Stever Robbins in the article “Productivity Means Working Smarter, Not Longer” provides some helpful tips on working smarter, not harder.
“Working smart means getting the same results in less time. To do that, you must change how you work. You’ll get the most by changing your speed, increasing focus, and organizing to do things in parallel.”
- Increase focus: “….Another way to work smarter is by distinguishing busy from productive. Oh, we’re busy, and we feel productive, but we’re only productive if we’re producing the results that are most important to moving the company forward. … E-mail is a great way to waste time feeling productive. And we get so much of it, so surely those two hours a day reading and replying is time well spent. But if you spend two hours of an eight-hour workday on e-mail, that’s 25 percent of your time. Unless that 25 percent of your time is producing at least 25 percent of your total income, it’s a low-value-added activity, no matter how many one-shot, ad hoc contracts you get that way…. The same applies to any activity. The 80/20 rule says that 80 percent of your results come from just 20 percent of your efforts…. you’ll find most of your output comes from a few of your tasks. So what? Well, look at the math. If you double the time you spend on real-output-producing activities and stop doing the others, you’ll double your output and spend 60 percent less time!”

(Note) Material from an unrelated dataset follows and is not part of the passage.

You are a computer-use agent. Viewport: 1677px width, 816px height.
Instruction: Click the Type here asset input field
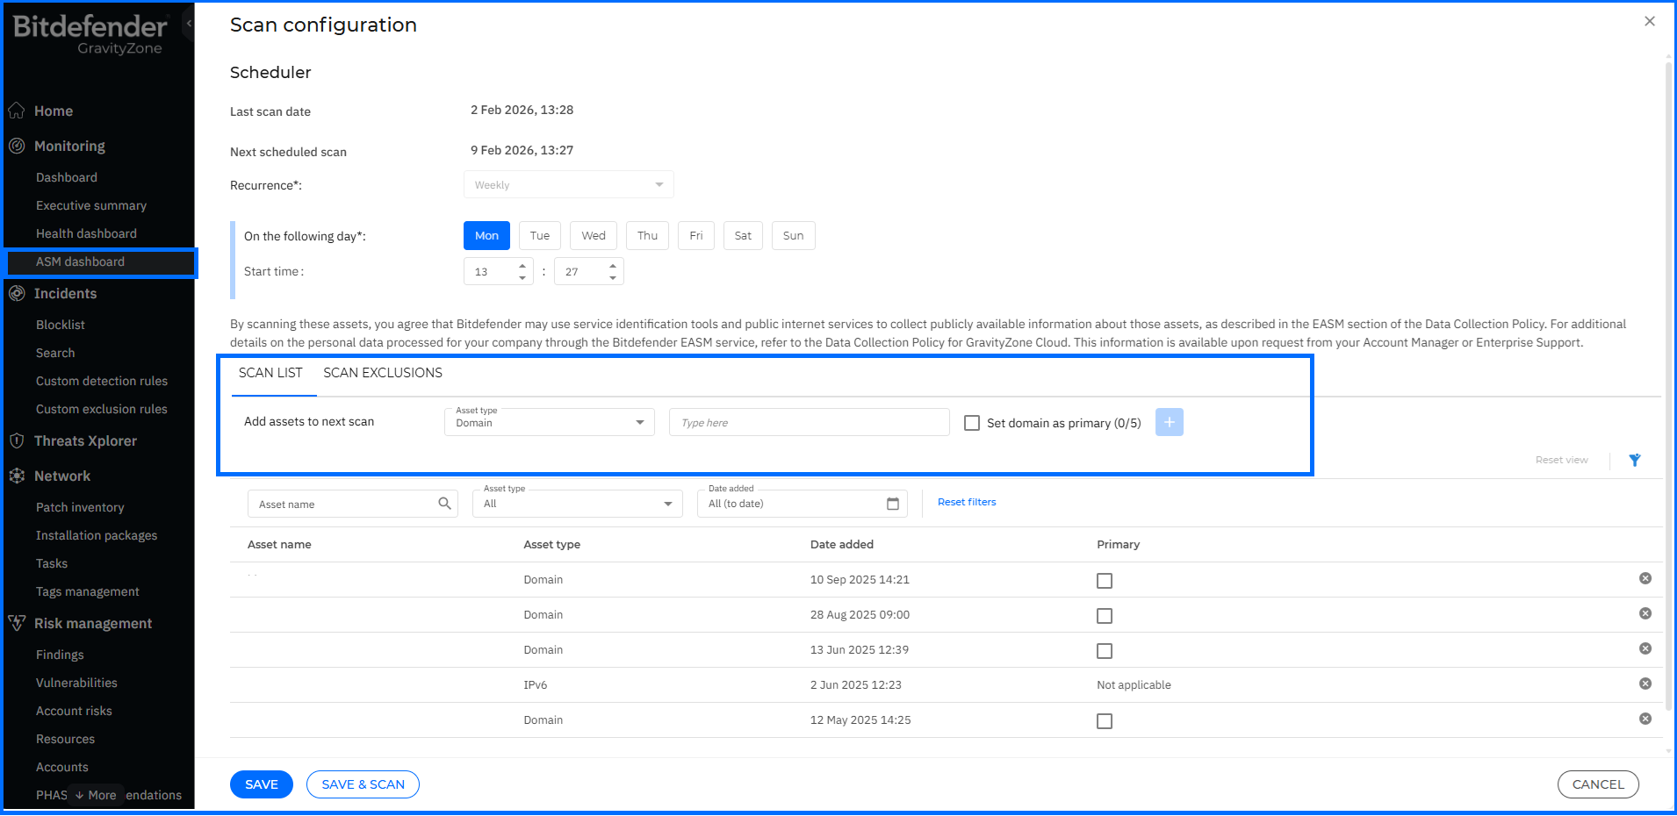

- Say no: ” …Most of us take on more than we can handle. …. Once you’re concentrating on your high-output work, you can get another boost by streamlining…. If someone proposes a project that will fall in 80 percent-work-for-20 percent-results category, just say ‘no.’ Face facts, my friend: There’s a limit to how much you can do. You can manage that limit and do things well, or you can ignore the limit and do a lousy job on everything. The choice is yours.”
- Work in parallel, but don’t multitask: “When you multitask, you do many things at once. Bad idea. But you can find ways to arrange work so many things are happening at once. Good idea. If you are collaborating on a report and writing a marketing plan, you could write the plan and then work on the report. But look closely! Your colleague must review the report. So first draft your report and send it to your colleague. While she’s reviewing, you get to work on the marketing plan. Work moves forward on both at the same time.”
How productively are you using your time? Are you focused enough? Are you saying no? Are you doing work in parallel?